◆ Selection ◆
* * * *

During the World Chess Championship I developed prediction models for the outcome, both of which performed very well. Since then I have been attempting to transform the model from a match setting to a tournament setting, as there are some very distinct differences. There are more players involved, and in order to win the tournament you have to risk more in each individual game, which makes for more wins/losses compared with a match.
The basic setup is still mostly the same as for predicting the championship. I set a probability for each player in each game, and use a random number generator to simulate the outcome of each of the 28 games. That overall outcome is recorded and the simulation is repeated 10,000 times to get an overall distribution of the tournament outcome.
The main difference and challenge lies in how to assign win probabilities of each individual game. How do you adjust for playing with white or black, and how much emphasis do you place on ratings? For the chess championship I used historical match data to assign probabilities of winning, drawing and losing with white, but that is harder to do in a tournament setting. As stated, matches and tournaments are fundamentally different.
What I did instead was to try to personalize each parameter, which means that I wanted to look at how each player has performed when playing with either white or black. To do this, I downloaded all of each player’s games that are listed on 365chess.com and performed an individual analysis. I included games played since January 2011 while excluding blindfolded, rapid and blitz games. This gave me an idea of how each player performs with each color. Here are the statistics for each player in the GRENKE Chess Classic while playing as white, sorted by rating:
White Player | Win | Draw | Loss |
Carlsen | 49,3 % | 41,2 % | 9,6 % |
Caruana | 49,6 % | 38,8 % | 11,6 % |
Anand | 27,9 % | 59,5 % | 12,6 % |
Aronian | 38,0 % | 51,8 % | 10,2 % |
Adams | 41,3 % | 50,4 % | 8,3 % |
Bacrot | 45,9 % | 44,0 % | 10,0 % |
Naiditsch | 54,8 % | 30,5 % | 14,8 % |
Baramidze | 39,2 % | 46,8 % | 13,9 % |
And while playing with black:
Black Player | Win | Draw | Loss |
Carlsen | 30,2 % | 63,6 % | 6,2 % |
Caruana | 27,8 % | 55,1 % | 17,2 % |
Anand | 21,1 % | 67,0 % | 11,9 % |
Aronian | 20,5 % | 62,0 % | 17,5 % |
Adams | 22,5 % | 62,5 % | 15,0 % |
Bacrot | 27,1 % | 55,6 % | 17,3 % |
Naiditsch | 39,5 % | 37,8 % | 22,7 % |
Baramidze | 23,3 % | 54,4 % | 22,2 % |
As can be seen, there are some individual differences in playing styles. Magnus Carlsen hardly ever loses a game, while Naiditsch only ties about one third of the time. Anand on the other hand, draws a lot (which is in part due to playing a lot of championship matches, where draws are more common.) So what happens when Anand and Naiditsch play each other? On the one hand we expect Anand to draw, while on the other we expect Naiditsch not to draw. And then there is the question of rating differences. On January 30th, when setting the basics for the model, the players were rated as follows:
Player | Rating |
Carlsen | 2865 |
Caruana | 2811 |
Anand | 2797 |
Aronian | 2777 |
Adams | 2738 |
Bacrot | 2711 |
Naiditsch | 2706 |
Baramidze | 2594 |
As during the chess championships, I can use chess-db.com to find the probability of winning a game based on the players’ ratings.

* * * *

◆ Request 1 ◆
Could you return, word for word, the part of the chess post starting at "During the World" and ending at "the tournament outcome."?
The listing that follows has no connection to the chess post.

* * * *

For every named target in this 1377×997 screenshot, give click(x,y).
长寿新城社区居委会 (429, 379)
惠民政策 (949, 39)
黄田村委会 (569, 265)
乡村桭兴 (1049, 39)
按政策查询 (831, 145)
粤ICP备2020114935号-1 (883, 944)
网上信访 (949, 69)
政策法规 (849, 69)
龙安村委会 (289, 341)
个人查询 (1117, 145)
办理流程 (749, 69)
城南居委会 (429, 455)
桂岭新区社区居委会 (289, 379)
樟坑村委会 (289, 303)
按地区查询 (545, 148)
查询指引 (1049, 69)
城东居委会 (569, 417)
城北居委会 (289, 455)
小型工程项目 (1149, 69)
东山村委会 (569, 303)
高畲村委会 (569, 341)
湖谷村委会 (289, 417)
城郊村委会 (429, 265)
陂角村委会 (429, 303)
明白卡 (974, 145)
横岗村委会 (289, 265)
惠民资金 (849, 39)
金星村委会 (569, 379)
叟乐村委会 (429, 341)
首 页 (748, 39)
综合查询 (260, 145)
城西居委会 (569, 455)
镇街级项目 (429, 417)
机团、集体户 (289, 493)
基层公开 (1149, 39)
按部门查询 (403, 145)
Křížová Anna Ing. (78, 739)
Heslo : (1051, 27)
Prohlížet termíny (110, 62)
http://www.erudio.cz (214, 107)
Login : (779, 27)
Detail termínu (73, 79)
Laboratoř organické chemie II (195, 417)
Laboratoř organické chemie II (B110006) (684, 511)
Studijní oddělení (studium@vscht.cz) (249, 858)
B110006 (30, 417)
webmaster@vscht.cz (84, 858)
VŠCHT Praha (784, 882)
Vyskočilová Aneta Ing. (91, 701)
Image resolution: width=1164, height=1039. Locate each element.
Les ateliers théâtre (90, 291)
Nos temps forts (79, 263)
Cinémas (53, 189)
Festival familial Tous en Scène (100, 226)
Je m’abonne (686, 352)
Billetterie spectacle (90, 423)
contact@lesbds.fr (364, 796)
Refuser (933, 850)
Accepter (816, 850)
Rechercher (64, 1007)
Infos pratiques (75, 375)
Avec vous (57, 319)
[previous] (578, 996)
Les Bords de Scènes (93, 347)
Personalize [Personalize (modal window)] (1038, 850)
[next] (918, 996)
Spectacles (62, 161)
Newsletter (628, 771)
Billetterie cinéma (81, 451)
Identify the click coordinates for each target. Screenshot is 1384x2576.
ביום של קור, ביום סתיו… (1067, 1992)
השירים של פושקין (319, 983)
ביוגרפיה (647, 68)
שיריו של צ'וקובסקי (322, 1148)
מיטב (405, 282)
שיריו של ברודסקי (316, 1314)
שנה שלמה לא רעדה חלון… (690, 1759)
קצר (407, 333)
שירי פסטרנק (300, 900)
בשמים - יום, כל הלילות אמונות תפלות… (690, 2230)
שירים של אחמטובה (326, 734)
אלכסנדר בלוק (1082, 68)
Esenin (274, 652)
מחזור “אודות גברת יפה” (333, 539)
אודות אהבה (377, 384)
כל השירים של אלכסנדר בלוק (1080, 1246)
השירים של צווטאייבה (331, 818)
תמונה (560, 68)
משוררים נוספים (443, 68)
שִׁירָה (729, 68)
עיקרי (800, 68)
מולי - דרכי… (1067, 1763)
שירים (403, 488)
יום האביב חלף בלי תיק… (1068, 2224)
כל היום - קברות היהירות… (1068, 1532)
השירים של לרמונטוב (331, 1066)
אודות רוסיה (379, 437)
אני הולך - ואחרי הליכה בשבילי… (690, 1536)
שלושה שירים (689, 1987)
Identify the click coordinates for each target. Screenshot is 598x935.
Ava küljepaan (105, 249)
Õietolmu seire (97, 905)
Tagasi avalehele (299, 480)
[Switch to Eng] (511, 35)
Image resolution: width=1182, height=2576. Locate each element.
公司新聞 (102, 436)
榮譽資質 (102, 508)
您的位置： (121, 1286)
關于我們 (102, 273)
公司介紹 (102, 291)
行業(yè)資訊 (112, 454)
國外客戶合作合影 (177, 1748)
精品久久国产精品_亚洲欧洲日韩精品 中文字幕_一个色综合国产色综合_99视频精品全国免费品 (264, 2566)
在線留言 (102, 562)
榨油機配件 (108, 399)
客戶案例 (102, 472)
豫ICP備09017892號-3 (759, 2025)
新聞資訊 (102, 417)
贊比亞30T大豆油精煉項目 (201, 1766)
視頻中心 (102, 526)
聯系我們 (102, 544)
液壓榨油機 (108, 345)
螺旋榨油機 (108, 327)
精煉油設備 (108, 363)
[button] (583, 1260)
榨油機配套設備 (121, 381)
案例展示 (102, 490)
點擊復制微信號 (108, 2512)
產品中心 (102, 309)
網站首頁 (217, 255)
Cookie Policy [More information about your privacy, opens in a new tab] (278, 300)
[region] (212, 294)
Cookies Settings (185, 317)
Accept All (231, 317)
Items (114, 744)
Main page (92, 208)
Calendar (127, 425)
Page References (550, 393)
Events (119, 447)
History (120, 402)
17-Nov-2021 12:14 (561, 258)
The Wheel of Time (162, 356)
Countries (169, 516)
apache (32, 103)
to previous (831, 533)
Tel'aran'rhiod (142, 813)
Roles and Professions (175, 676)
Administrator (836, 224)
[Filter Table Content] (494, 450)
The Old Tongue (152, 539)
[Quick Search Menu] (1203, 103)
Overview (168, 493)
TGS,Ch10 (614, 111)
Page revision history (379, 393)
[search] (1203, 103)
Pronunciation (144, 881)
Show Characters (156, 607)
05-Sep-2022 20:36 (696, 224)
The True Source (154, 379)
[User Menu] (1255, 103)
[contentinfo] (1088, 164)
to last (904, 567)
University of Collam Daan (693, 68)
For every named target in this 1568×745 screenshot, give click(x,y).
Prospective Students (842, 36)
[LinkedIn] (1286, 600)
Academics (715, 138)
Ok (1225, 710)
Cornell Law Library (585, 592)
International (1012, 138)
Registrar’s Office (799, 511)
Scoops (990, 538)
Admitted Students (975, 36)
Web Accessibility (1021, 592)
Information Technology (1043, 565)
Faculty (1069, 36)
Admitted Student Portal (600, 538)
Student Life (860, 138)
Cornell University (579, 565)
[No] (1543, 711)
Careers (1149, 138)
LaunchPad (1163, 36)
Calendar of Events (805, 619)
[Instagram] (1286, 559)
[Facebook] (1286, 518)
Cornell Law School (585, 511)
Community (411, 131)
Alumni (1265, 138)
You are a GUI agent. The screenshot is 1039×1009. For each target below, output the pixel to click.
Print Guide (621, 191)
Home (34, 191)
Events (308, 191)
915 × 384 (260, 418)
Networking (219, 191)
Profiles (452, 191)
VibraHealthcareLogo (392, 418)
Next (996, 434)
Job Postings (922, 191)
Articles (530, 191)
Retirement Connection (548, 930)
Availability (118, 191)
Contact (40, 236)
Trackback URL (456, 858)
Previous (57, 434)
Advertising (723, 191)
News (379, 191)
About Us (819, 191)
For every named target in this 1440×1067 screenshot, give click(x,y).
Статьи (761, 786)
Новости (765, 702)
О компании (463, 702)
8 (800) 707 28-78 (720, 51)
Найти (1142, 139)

* * * *

◆ Request 2 ◆
Could you rewrite the listing's lines as a JSON list of strings, one string per line and blank lines omitted, starting at the line containing "השירים של לרמונטוב (331, 1066)" and ending at the line containing "Õietolmu seire (97, 905)", with both of those lines included?

◆ Solution 1 ◆
During the World Chess Championship I developed prediction models for the outcome, both of which performed very well. Since then I have been attempting to transform the model from a match setting to a tournament setting, as there are some very distinct differences. There are more players involved, and in order to win the tournament you have to risk more in each individual game, which makes for more wins/losses compared with a match.
The basic setup is still mostly the same as for predicting the championship. I set a probability for each player in each game, and use a random number generator to simulate the outcome of each of the 28 games. That overall outcome is recorded and the simulation is repeated 10,000 times to get an overall distribution of the tournament outcome.

◆ Solution 2 ◆
[
  "השירים של לרמונטוב (331, 1066)",
  "אודות רוסיה (379, 437)",
  "אני הולך - ואחרי הליכה בשבילי… (690, 1536)",
  "שלושה שירים (689, 1987)",
  "Identify the click coordinates for each target. Screenshot is 598x935.",
  "Ava küljepaan (105, 249)",
  "Õietolmu seire (97, 905)"
]